Archives du Théâtre 140


'May B' ou l'univers de Beckett transfiguré



La Libre Belgique

18-3-1984

« May B » ou l'univers de Beckett transfiguré

Ce n'est pas tout à fait une première que nous donne en ce moment Maggy Marin et son Ballet théâtre de l'Arche. « May B » a, en effet, déjà été présenté l'an dernier dans une petite salle confidentielle de la périphérie bruxelloise. Il a également été montré à Louvain, à Paris, et au Festival d'Avignon, où il lut couvert d'éloges. Mais c'était tout de même la première fois que le public bruxellois pouvait apprécier dans de bonnes conditions ce spectacle superbe, à mi-chemin entre le théâtre et la chorégraphie et dû, rappelons—le au passage, a une ancienne du Ballet du XXe siècle.

« May B », c'est tout l'univers de Beckett transfiguré par une gestuelle expressionniste - on songe plus d'une fois à l'esthétique d'un Murnau ou d'un Pabst —, outrée mais si magistralement « dansée » que la beauté est loin d'être perdante.

Les faux vieillards de Maggy Marin, vêtus de hardes informes et incolores, maquillés de glaise ou de plâtre verdâtre, éructant ou « gueulant » quelques fragments de phrases incompréhensibles — mais non sans signification - évoquent tout autant les anthropopithèques de « La guerre du feu » que les morts-vivants des films d'épouvante.

Mais soyons précis : Murnau, Jean-Jacques Annaud, ou le John Landis de « Thriller » sont références par trop cinématographiques pour donner une juste idée de ce spectacle qui emprunte avant tout au théâtre. Si l'on veut user une nouvelle — et dernière fois - de comparaison, ce serait du côté de chez Tadeuz Kantor qu'il conviendrait de situer « May B ». Celui de l'admirable « Classe morte » surtout.

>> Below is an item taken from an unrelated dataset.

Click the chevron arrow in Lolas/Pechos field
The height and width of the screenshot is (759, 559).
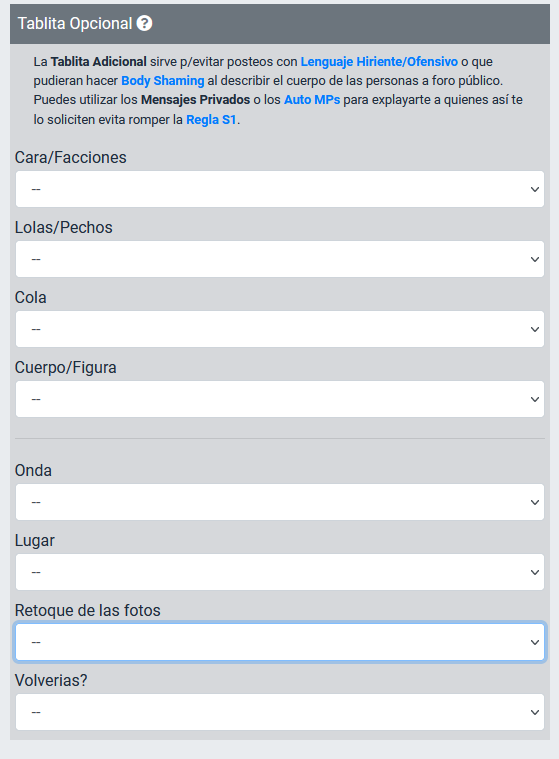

Théâtre toujours : « May B » est directement inspiré de l'œuvre de Samuel Beckett. La deuxième partie du « ballet » nous donne a reconnaître Lucky tenu en laisse par Pozzo (« en attendant Godot »), l'aveugle et le paralytique de « Fin de partie », ou la vieille et grasse coquette de « O, les beaux jours ». Sans oublier l'auteur lui-même, l'ami et secrétaire de Joyce, le maître du désespoir et de l'absurde.

La magnifiaue mise en scene de Maggy Marin fait évoluer ces miserables vieillards, drôles et touchants, […] pitoyables personnages de Samuel B. : clowns et supplicies, vêtus d'habits usés, frappés d'infirmité ou de paralysie, et voués à des attentes sans nom.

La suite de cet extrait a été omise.